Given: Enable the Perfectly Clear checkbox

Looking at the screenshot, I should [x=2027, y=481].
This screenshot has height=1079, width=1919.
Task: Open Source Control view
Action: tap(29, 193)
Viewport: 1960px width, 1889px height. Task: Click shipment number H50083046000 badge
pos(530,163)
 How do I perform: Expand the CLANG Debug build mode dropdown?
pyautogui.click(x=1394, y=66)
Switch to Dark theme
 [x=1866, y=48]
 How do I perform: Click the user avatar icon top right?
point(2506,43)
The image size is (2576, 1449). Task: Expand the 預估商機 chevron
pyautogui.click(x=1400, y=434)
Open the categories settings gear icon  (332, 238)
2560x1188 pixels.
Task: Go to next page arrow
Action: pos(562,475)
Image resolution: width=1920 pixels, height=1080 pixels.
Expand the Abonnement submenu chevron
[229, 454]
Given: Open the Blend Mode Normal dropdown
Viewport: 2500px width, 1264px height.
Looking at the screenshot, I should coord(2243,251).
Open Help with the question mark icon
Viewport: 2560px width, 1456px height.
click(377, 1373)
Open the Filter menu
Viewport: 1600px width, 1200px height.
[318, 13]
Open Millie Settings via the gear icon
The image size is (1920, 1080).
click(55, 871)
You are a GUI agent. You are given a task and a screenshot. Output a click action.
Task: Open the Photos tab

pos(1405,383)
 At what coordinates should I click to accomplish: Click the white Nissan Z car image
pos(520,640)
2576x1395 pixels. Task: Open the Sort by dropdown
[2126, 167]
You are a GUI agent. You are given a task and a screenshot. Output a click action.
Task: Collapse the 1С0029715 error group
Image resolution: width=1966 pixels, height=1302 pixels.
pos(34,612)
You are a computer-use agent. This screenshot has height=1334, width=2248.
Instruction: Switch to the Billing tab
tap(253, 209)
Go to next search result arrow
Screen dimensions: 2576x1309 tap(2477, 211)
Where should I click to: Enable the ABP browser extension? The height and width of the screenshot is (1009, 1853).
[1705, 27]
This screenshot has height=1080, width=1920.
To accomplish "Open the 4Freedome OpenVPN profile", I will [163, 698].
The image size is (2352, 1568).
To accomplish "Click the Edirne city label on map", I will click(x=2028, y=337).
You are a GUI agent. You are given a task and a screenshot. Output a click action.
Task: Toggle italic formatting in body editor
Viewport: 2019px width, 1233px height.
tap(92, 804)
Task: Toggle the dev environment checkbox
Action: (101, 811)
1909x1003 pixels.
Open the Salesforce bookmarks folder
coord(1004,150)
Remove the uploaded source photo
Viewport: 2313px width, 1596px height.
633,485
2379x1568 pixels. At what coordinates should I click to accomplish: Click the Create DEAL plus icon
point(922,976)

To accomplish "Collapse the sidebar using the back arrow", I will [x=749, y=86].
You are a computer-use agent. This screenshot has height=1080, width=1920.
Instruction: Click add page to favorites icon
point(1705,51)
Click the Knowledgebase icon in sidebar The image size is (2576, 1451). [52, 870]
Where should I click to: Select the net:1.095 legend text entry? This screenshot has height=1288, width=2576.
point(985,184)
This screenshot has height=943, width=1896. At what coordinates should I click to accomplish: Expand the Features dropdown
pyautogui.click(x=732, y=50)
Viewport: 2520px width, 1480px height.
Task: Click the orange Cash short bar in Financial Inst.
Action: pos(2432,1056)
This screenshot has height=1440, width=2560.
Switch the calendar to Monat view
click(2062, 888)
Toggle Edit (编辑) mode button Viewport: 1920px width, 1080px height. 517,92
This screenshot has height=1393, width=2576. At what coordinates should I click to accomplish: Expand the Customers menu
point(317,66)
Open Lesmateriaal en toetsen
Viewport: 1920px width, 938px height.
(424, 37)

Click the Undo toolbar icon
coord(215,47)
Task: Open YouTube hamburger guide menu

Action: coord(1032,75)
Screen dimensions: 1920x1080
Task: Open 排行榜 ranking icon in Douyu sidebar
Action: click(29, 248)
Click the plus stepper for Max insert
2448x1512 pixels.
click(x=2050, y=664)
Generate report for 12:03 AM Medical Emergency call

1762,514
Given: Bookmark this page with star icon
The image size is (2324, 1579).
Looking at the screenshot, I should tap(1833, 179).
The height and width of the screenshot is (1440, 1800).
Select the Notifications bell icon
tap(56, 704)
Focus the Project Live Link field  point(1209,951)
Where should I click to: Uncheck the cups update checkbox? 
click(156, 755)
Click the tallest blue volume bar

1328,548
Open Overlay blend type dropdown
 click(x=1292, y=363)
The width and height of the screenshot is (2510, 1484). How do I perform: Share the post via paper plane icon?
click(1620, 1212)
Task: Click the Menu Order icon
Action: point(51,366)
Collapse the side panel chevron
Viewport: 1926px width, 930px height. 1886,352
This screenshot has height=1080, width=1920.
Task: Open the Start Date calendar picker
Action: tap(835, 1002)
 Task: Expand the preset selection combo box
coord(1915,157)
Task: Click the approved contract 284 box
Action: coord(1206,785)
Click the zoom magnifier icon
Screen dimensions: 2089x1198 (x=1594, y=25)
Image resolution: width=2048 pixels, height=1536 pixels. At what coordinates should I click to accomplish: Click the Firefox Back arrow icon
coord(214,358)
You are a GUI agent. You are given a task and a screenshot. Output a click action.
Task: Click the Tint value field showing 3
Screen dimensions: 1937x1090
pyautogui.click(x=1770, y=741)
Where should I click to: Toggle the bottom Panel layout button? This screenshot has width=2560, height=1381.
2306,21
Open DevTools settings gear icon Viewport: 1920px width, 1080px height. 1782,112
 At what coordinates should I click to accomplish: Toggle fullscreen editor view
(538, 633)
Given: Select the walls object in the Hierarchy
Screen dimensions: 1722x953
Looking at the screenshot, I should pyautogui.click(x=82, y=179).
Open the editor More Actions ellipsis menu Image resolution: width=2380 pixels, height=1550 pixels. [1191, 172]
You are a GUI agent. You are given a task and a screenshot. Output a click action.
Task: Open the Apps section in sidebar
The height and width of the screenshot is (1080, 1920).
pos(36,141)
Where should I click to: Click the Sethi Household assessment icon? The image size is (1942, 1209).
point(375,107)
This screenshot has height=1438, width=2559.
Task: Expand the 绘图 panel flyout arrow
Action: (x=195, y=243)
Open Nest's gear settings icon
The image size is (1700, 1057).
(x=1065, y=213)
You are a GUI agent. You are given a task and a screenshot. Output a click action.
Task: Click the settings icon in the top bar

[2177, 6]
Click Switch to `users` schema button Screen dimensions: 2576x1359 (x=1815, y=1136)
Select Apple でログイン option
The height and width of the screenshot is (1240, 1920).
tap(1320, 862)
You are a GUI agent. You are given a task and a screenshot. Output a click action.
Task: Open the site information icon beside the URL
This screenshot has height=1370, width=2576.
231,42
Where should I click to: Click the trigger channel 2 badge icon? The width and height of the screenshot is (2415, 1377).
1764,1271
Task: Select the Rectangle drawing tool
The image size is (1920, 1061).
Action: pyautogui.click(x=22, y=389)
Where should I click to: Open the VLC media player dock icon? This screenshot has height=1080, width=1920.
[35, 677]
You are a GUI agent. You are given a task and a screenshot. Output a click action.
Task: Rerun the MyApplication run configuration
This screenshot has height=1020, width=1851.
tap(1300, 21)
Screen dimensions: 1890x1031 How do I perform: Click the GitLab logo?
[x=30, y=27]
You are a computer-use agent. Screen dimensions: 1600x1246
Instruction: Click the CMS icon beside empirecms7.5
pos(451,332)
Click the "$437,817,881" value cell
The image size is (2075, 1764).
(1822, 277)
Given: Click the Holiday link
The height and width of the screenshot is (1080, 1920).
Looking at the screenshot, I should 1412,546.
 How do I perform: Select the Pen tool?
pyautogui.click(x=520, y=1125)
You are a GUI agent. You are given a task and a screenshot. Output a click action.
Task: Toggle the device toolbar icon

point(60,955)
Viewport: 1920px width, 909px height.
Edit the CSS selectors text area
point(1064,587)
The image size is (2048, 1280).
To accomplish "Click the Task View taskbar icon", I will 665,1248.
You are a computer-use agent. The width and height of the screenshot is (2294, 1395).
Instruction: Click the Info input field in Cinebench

━━━

Your reply should consist of one number: how many lines above contain the word "will".

§ SOLUTION TO THIS EXERCISE
4